Sudán en general, y el estado de Darfur del Norte en particular, tienen una alta incidencia de malaria con un pico estacional durante la temporada de lluvias. Generalmente hacemos un seguimiento de la situación, incluido en la capital del estado, El Fasher, una de las ciudades más pobladas del país y que alberga a un gran número de desplazados internos. Este año vimos que había un gran aumento en el número de casos en la ciudad, alrededor del doble en comparación con el mismo período en 2018.
 

2- ¿Qué está haciendo MSF para responder al brote?

 
A finales de septiembre, MSF decidió conjuntamente con el Ministerio de Salud lanzar una respuesta de emergencia. Actualmente llevamos a cabo actividades en los dos principales centros de salud de referencia de El Fasher: los hospitales de Teaching y Paediatrics. El objetivo es fortalecer la gestión casos de malaria y estamos trabajando contrarreloj.
 
Durante el último mes, la tasa media de ocupación de camas en las instalaciones apoyadas por MSF ha sido de un 90 por ciento por encima de la capacidad. Algunas veces había entre tres y cuatro pacientes por cama. Los centros estaban realmente congestionados, por lo que hemos instalado tiendas de campaña para aumentar el número de camas.
 
También hemos fortalecido el sistema de triaje en función de la gravedad de los pacientes (casos urgentes, graves o estables) para evitar no identificar los casos críticos desde un principio y tratarlos demasiado tarde, con el consiguiente peligro de que se produzcan muertes.
 
Entre el 23 de septiembre y el 26 de octubre realizamos más de 13,000 pruebas diagnósticas rápidas de malaria y el 51 por ciento de las personas dieron positivo. Nuestros equipos han admitido a más de 2.450 personas en el hospital desde entonces, aproximadamente la mitad de ellas niños.
 
También hemos lanzado actividades móviles, para apoyar clínicas existentes en las afueras de la ciudad, en áreas rurales y en lugares donde hay campos de desplazados internos, con el objetivo de ir a la raíz del problema en la comunidad. Esto nos permitirá atajar la expansión de casos y reducir el número de hospitalizaciones.

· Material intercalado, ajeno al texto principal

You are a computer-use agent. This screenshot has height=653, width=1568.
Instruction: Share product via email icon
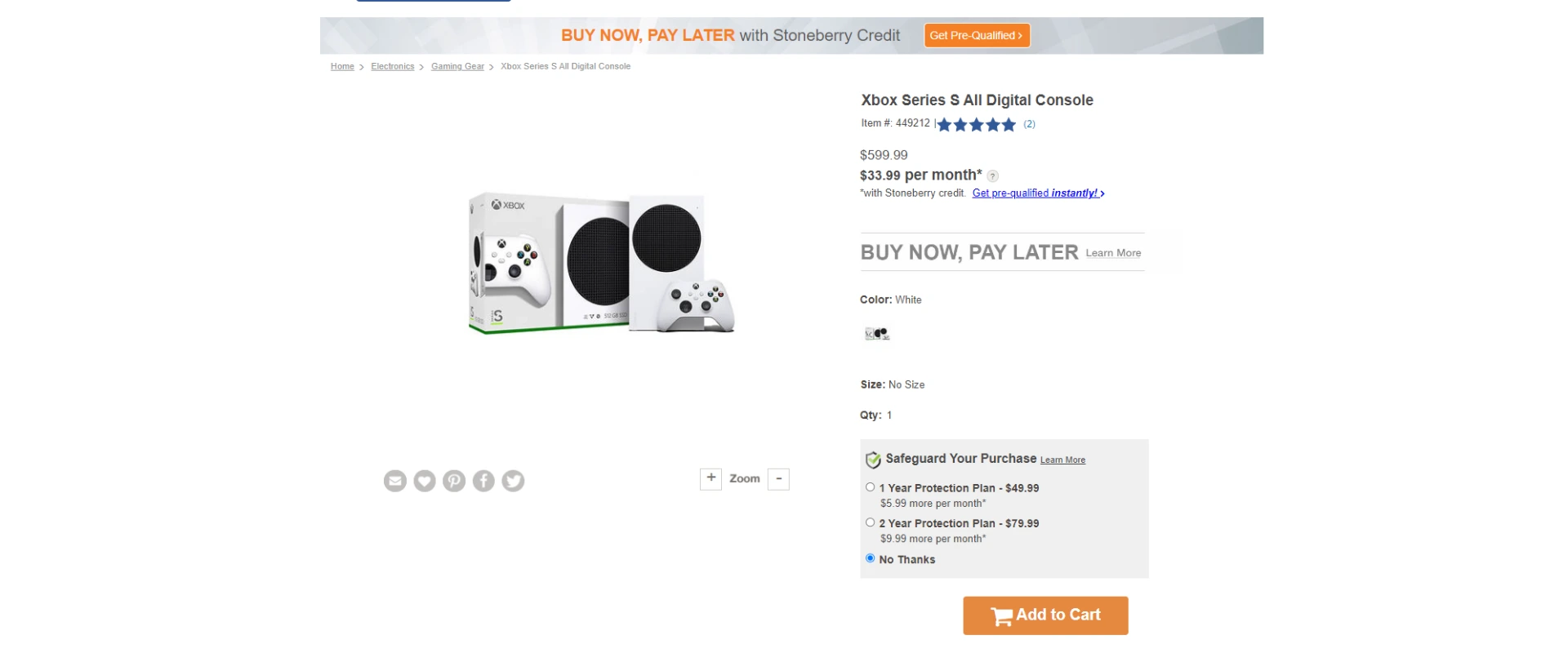pyautogui.click(x=395, y=481)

Casi 3,000 personas han sido tratadas por paludismo a través de estos servicios móviles.
 

3- ¿Quién se ve afectado por la malaria?

 
La malaria puede afectar a cualquiera: los pacientes proceden de diferentes zonas de la ciudad y de las afueras. Son mujeres y hombres, lugareños y desplazados y son gente de todas las edades.
 
Las personas más vulnerables son los niños menores de cinco años. Estos niños llegan a veces muy graves y, en algunos casos, se puede ver que muchos miembros de la familia se han visto afectados por la malaria. El paludismo les golpea psicológica, emocional y físicamente. Algunas personas llegan inconscientes, no pueden hablar ni caminar.
 
De media, un niño con malaria severa permanecerá entre cuatro y cinco días en el hospital. El paciente comienza con un tratamiento intravenoso en función de su peso. Después de 24 horas, evaluamos su estado: si el paciente puede tomar pastillas por vía oral, entonces le llevará tres días más completar la dosis.
 

4- ¿Qué factores están causando el brote?

 
Hay varios factores que contribuyen a este gran brote de malaria. Darfur del Norte y El Fasher siguen teniendo una gran cantidad de desplazados internos que viven en condiciones precarias en diferentes campamentos.
 
Las estructuras de salud de las afueras de la ciudad no tienen la misma capacidad de respuesta que las de la ciudad y las medidas preventivas implementadas en las comunidades a menudo no han sido sostenibles. Si bien ha habido distribuciones de mosquiteros, muchos hogares no estaban recibiendo las suficientes, las recibieron tarde o no están haciendo un buen uso de las mismas.
 
La temporada de lluvias de este año ha sido más larga y con más precipitaciones que en 2018; normalmente termina en septiembre, pero este año se ha prolongado hasta octubre. Hay mucha agua estancada, lo que posibilita que los mosquitos se reproduzcan y sigan portando el parásito que causa la malaria.